I was first exposed to Cyberpunk by Deus Ex, RoboCop, System Shock and Ridley Scott’s Alien.
Especially the latter two horror examples gave me an acute appreciation for the themes of Cyberpunk; that of vulnerable human beings making their way through a horrorscape of corporate technology gone awry. I mean, Cyberpunk 2077 seems fun and all, but there’s nothing like a good infusion of horror to make the ugly side of a genre press down on your throat like a boot of oppressive atmosphere and make you distinctly aware of its urging.
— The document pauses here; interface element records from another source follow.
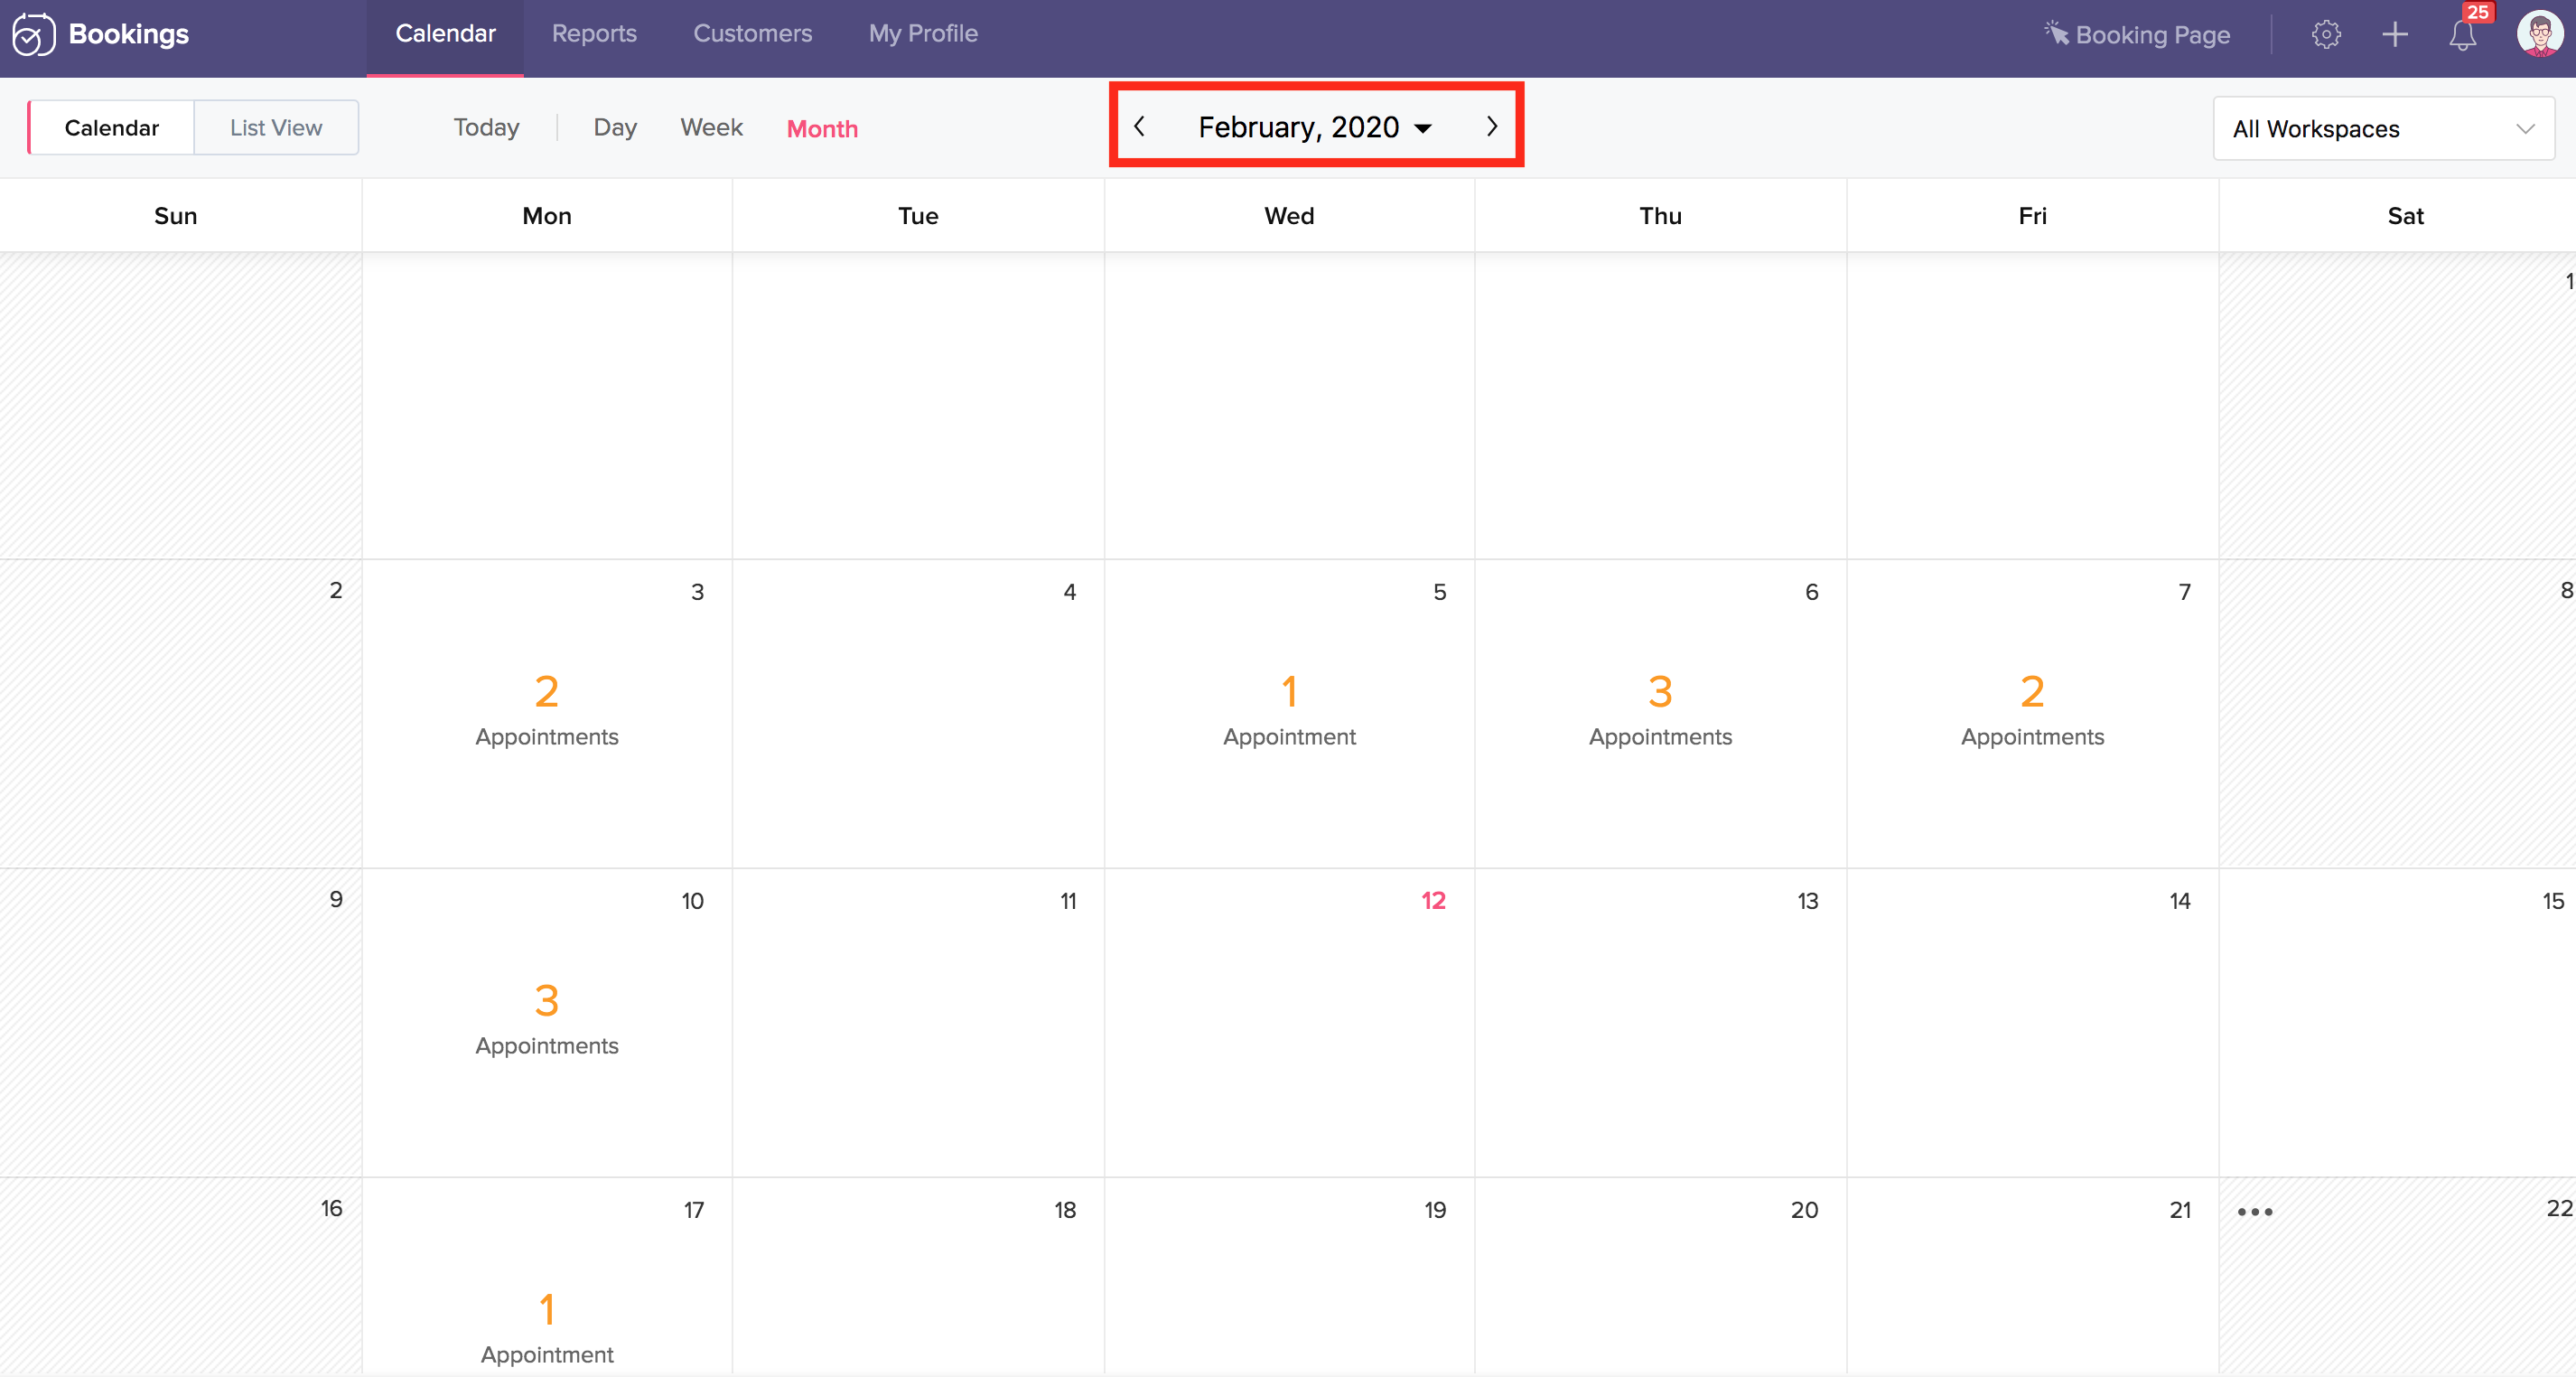This screenshot has width=2576, height=1377.
Task: Open the settings gear icon
Action: coord(2326,35)
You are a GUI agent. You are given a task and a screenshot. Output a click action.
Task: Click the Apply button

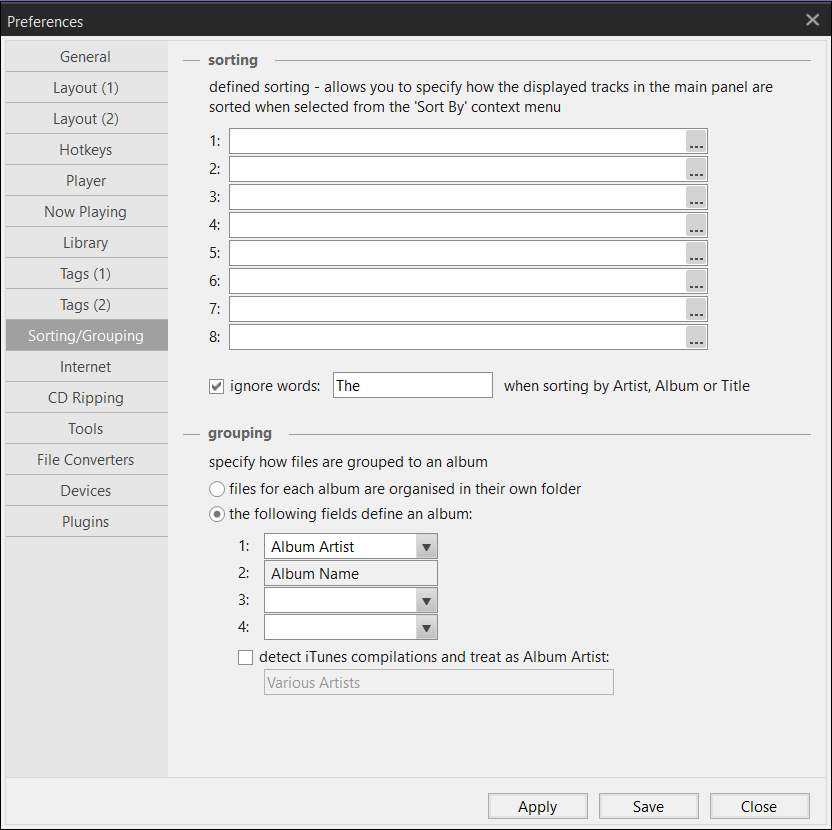coord(538,807)
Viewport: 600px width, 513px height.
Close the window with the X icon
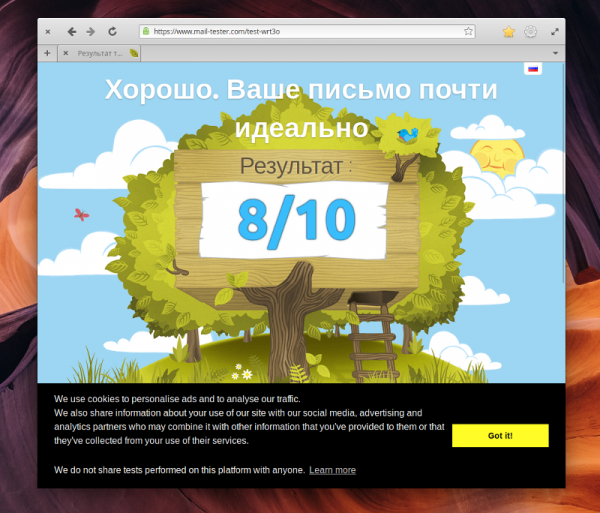coord(49,32)
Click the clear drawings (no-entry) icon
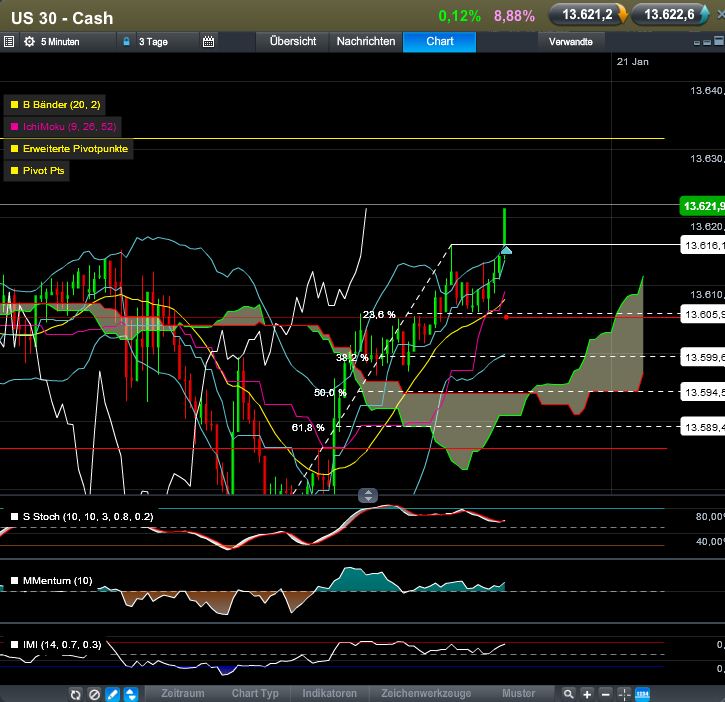This screenshot has height=702, width=725. coord(93,693)
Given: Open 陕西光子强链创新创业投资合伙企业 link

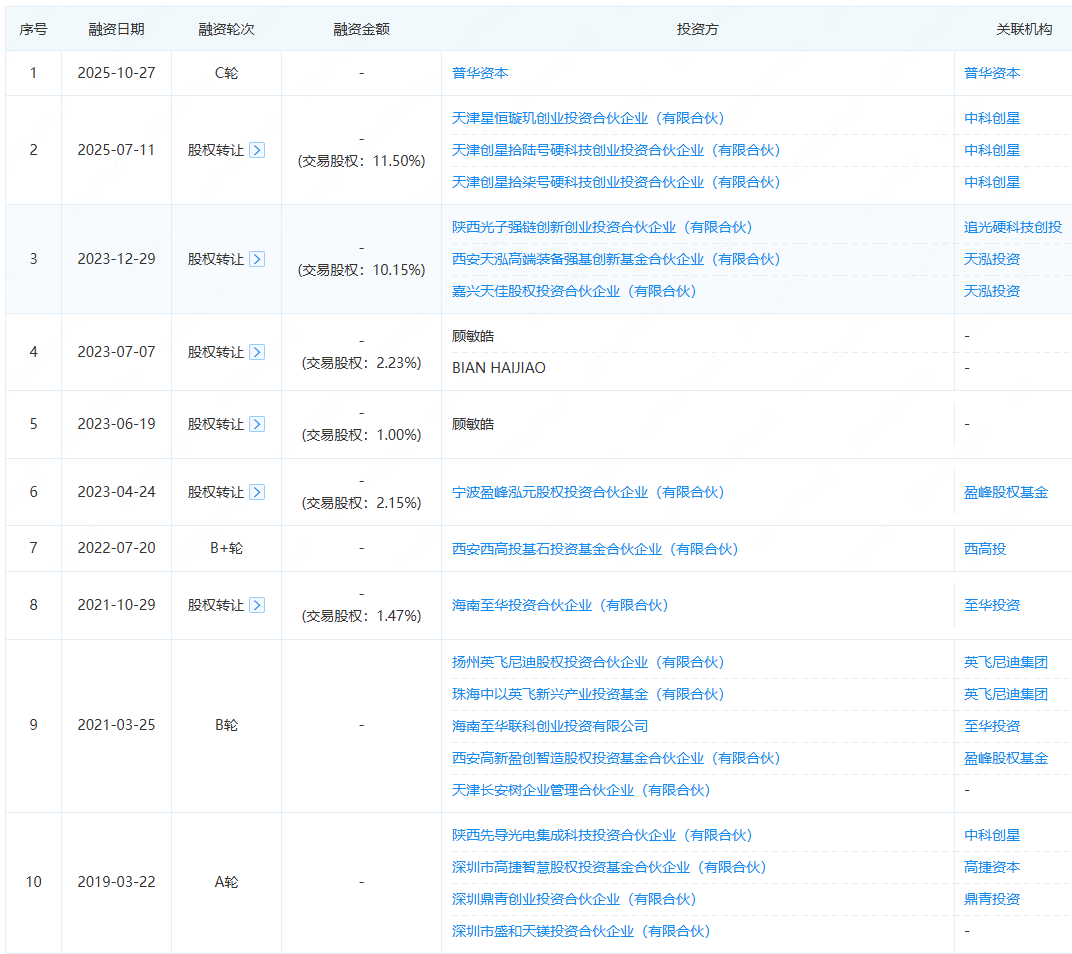Looking at the screenshot, I should point(601,227).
After playing Alien Isolation, I think I was looking for another tickle: Crawling through a derelict space station, abandoned by the corporations because of socioeconomic depression, stalked by androids, trying to slap together various bits of futuristic technology to make them work for you, and hunted by a chitinous, machine-like creature looking to drive itself into your body to subvert its normal function.
Same I guess with SHODAN from System Shock 2 being an AI dominatrix, making unwanted cybernetic alterations to your organic body and treating you like a gerbil with a circuit board implanted.
One of Cyberpunk 2077’s corporations offering you the Midnight Lady and Mr. Studd augments might make us snicker “why not?” - because the meaning of foreign tech intruding upon our human lives might have been lost on us past the 90s, in the Zeitgeist of iPhones and the potential humour of mechanical dick jokes.
It’s in the threat of Horror Cyberpunk raping you into becoming another entity’s incubator or plaything, that still makes me capable of going “Why, god why?” and invoking the feeling that we’ve really gone wrong somewhere.
As for Cyberpunk 2077? CDPR got me here. I like Cyberpunk, but not enough to follow every release. CDPR did that.